Cropper told the commission his client, Nick Borodulia, wanted to reclassify 8.9 acres of property he owned on Jarvis Road. While rezonings can be requested based on either a change in the character of the neighborhood or on a mistake, Cropper said in this case the request was being made based on a mistake.
He said that when the parcel was designated A-1 during the last comprehensive rezoning, that was when the county was predicting a lot of growth in the Showell area. That growth didn’t occur.
“I know mistake can be difficult to prove but you have to keep in mind hindsight’s 20-20,” Cropper said.
He said there was a small house on the property though much of it was used for farming. He said about six acres of the property was tillable but that there were access issues and multiple wet spots.
“To say this is poor farmland would be an understatement,” he said.
Cropper said the A-2 zoning would give his client more options for the property.
“It would be some productive use of this property other than a little 1,500 square foot rental house that he has to kind of nursed along and a nonperforming nonproductive little bit of farmland,” Cropper said.
He added the property was near a large swath of industrially zoned land.
“It’s directly across from the biggest contiguous industrial zone in the county,” he said. “If that becomes developed this is going to be even less suitable for a single family residence.”
Commission member Phyllis Wimbrow objected to Cropper’s criticism of the site as farmland.
“Your argument that an eighty-acre property is not big enough for farming, I can tell you right now that’s baloney,” she said. “My husband and many farmers till properties that are that size or smaller.”
Cropper said his assertion was not that the property was too small but rather that it had poor soil, ditches, and access issues.
“To me that’s no justification for a rezoning,” Wimbrow responded. “The same conditions exist in other places in this county, and they are successfully farmed.”
Commission member Mary Knight said she’d reviewed the uses allowed in the A-1 and the uses permitted in the A-2 and had found few differences. Cropper agreed and said that of the 41 special exceptions in the A-2, 34 were already permitted in the A-1.
“I have no problem with this rezoning,” Knight said.
Wimbrow said what Cropper proposed would constitute spot zoning, when a piece of property has different zoning than other neighboring properties.
“I believe a rezoning could be compatible with the comprehensive plan and still not be a good one,” she said.
Cropper maintained that the property was not good for farming or residential.
“He bought the property with full knowledge of that,” Wimbrow said.
Cropper said Borodulia bought the land in 2006 when there was no difference between A-1 and A-2.

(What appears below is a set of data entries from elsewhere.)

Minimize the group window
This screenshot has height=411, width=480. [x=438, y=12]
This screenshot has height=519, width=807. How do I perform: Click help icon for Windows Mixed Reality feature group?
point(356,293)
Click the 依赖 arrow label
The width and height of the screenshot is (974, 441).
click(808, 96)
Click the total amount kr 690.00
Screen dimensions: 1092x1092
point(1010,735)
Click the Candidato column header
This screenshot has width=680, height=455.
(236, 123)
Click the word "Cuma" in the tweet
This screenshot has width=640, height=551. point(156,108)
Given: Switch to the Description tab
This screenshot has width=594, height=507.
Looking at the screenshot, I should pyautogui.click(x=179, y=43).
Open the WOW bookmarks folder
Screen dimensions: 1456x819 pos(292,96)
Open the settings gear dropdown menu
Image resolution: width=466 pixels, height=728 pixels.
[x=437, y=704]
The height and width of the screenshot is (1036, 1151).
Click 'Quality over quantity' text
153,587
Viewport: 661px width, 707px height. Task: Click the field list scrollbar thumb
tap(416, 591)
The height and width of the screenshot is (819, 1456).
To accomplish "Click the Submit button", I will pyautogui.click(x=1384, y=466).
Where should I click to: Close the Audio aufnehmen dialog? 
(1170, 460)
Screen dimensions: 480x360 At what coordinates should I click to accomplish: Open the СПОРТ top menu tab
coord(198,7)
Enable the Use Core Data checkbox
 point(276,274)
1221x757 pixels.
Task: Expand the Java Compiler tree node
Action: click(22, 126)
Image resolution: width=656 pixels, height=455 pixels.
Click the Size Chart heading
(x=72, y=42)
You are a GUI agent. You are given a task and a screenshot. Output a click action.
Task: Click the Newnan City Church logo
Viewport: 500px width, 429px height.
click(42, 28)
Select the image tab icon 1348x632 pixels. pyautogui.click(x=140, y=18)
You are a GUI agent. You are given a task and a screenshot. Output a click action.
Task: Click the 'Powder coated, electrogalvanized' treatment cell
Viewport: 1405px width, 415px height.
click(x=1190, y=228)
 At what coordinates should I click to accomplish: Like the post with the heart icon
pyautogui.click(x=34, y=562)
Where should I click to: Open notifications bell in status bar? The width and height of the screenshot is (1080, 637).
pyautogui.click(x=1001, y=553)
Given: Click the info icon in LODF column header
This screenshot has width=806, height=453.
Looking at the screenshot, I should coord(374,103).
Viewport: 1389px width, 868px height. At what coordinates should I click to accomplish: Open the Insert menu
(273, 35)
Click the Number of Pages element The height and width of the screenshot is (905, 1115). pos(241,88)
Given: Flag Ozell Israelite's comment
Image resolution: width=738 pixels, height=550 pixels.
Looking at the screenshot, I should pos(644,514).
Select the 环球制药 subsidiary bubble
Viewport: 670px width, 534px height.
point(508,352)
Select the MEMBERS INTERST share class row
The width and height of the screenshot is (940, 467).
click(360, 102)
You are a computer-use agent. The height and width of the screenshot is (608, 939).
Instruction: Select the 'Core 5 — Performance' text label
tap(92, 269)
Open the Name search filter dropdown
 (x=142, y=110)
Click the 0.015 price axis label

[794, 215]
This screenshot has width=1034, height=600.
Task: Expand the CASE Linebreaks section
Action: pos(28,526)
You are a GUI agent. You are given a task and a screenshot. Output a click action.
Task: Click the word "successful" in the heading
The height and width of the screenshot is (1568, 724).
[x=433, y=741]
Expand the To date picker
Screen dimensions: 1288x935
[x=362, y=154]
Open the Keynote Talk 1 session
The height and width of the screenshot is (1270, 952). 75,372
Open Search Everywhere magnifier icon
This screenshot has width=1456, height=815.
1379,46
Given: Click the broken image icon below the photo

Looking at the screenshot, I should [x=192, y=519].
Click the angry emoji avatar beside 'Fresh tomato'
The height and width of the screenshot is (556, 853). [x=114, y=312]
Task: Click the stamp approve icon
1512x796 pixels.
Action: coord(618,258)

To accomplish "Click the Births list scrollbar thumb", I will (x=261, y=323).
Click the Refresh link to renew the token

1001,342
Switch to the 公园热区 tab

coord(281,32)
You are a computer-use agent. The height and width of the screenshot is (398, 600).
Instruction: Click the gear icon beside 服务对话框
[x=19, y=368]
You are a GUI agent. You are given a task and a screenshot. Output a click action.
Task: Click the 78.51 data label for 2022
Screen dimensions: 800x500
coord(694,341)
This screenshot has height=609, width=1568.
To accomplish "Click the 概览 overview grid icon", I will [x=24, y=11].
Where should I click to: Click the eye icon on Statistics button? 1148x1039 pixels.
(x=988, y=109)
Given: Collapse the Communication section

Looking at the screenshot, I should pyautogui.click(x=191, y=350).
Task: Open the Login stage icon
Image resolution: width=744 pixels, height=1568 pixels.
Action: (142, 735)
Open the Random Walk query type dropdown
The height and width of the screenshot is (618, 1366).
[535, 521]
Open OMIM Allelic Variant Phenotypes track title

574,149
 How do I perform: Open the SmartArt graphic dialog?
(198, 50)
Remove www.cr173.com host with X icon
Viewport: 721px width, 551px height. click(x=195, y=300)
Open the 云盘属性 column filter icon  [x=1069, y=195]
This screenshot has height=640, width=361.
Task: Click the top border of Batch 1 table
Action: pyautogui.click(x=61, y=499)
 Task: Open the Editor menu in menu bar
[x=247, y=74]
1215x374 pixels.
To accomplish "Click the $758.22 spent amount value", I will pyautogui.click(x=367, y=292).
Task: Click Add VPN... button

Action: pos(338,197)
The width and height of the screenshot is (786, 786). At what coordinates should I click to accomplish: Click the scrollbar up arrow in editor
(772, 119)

Commission member Ken Church said he understood the reasoning behind the rezoning request.
“It bothers me to limit him for something that in my mind changed after the fact,” he said of the A-1 designation.
Bob Mitchell, the county’s director of environmental programs, said the land was clearly farmed.
“This should remain A-1,” he said. “There’s no reason for this to go to A2 right now.”
He added that the neighboring industrial property that Cropper referenced had not yet been developed. “We haven’t realized any of this industrial zone. We don’t have the sewer capacity…,” he said, adding that the development landscape in the area had been different in 2009. “Was there an actual mistake by the legislative body in keeping this A-1 at the time? I don’t think there was.”
Wimbrow said there was no mistake and made a motion to that effect. When it failed to get a second, Knight made a motion to send the rezoning request on to the commissioners with a favorable recommendation. The motion passed 6-1 with Wimbrow opposed.